Task: Can you reproduce, word for word, the section of the eclipse article below that opens with the words containing "According to NASA, the" and closes with "at 1:30 p.m."?

Passage for review:
Eclipse glasses available first-come, first-serve at Edinburg, Brownsville Campuses

  Saturday, April 6, 2024
  Community, Events and Exhibits, Around Campus

By Karen Villarreal

EDINBURG, TEXAS – APRIL 6, 2024 – UTRGV will host “Science in Motion” viewing events Monday, April 8, to observe the total solar eclipse, which will reach approximately 92 percent totality in the Rio Grande Valley.

A limited quantity of eclipse glasses will be available at the Interdisciplinary Academic Building courtyard on the UTRGV Brownsville campus and by the Sundial on the UTRGV Edinburg campus (between the HPEII gym and engineering building) starting at 12:45 p.m.  

Vikki Penix, program coordinator for the South Texas Space Science Institute, said the viewing events are a collaborative effort between UTRGV's Department of Physics & Astronomy, the South Texas Space Science Institute, the Society of Physics Students, UTRGV's H-E-B Planetarium, and the Center of Excellence in STEM Education.

“In Brownsville, our ultra-high contrast Coronado SolarMax III telescope will track the Moon as it passes in front of the Sun, casting its shadow and darkening the mid-day sky,” Penix said. “We’re also going to have an indoor viewing event of what the telescope is capturing.”

Both locations will also host additional astronomy-related activities, including student research presentations.


According to NASA, the next total solar eclipse that can be seen from the United States will be in August 2044.

“This is a once in a lifetime event that future generations might not get to experience,” said Amanda Champion, H-E-B Planetarium coordinator. “And this solar eclipse is special because it has a longer duration of totality.”

Monday’s eclipse is expected to last more than four minutes in totality – twice as long as the last total solar eclipse seven years ago.

The Rio Grande Valley is not expecting full totality. The eclipse will start about noon, with the interesting coverage expected from 1:00-1:30 p.m., reaching close to 92 percent at 1:30 p.m.

Vision experts and astronomers alike are urging viewers to use the proper protection when observing this natural wonder, to avoid permanent damage to the eyes.


Teviet Creighton, STARGATE project lead, stresses that eclipse glasses must be worn at all times​ when looking at the Sun.

“Even in locations that experience totality (in Texas, roughly along a line between Eagle Pass and Dallas), you should keep glasses on until the last point of light on the Sun's rim vanishes,” Creighton said.

“You're going to have to keep your eclipse glasses on the whole time if you're going to look for it,” said Dr. Lorena Flores-Hernandez, optometrist and glaucoma specialist at UT Health RGV Vision Center. 

“Before putting your glasses on, make sure there aren't any holes or tears. Even the slightest tear can cause severe damage to your eyes,” Champion said.

The data:
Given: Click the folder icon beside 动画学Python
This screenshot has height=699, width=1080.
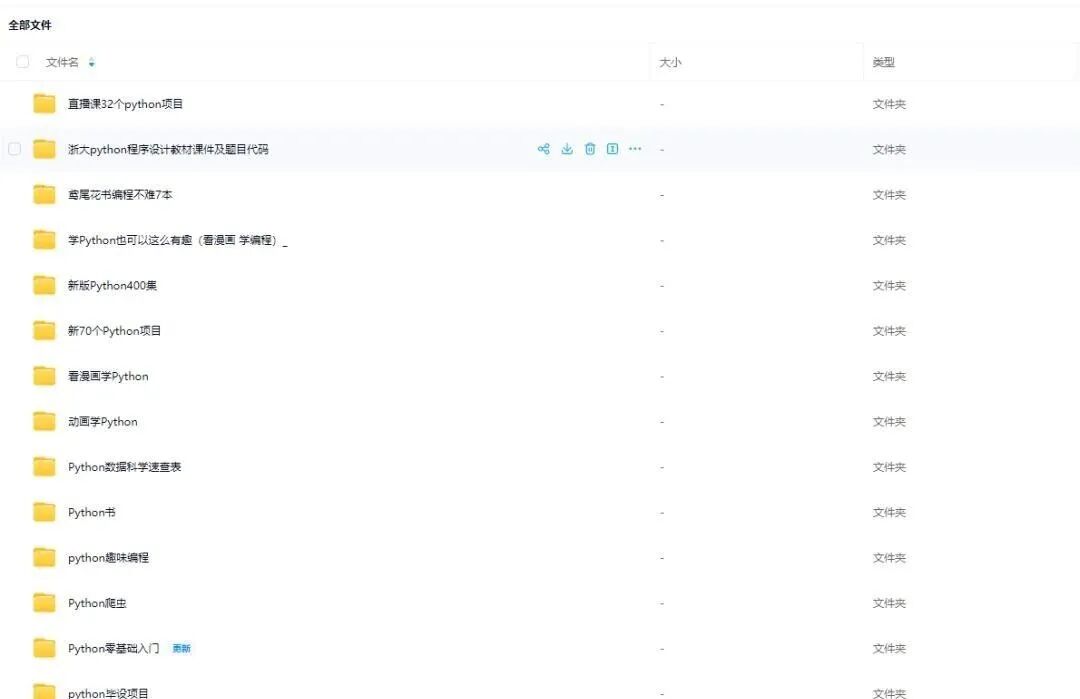Looking at the screenshot, I should [44, 421].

Expected answer:
According to NASA, the next total solar eclipse that can be seen from the United States will be in August 2044.

“This is a once in a lifetime event that future generations might not get to experience,” said Amanda Champion, H-E-B Planetarium coordinator. “And this solar eclipse is special because it has a longer duration of totality.”

Monday’s eclipse is expected to last more than four minutes in totality – twice as long as the last total solar eclipse seven years ago.

The Rio Grande Valley is not expecting full totality. The eclipse will start about noon, with the interesting coverage expected from 1:00-1:30 p.m., reaching close to 92 percent at 1:30 p.m.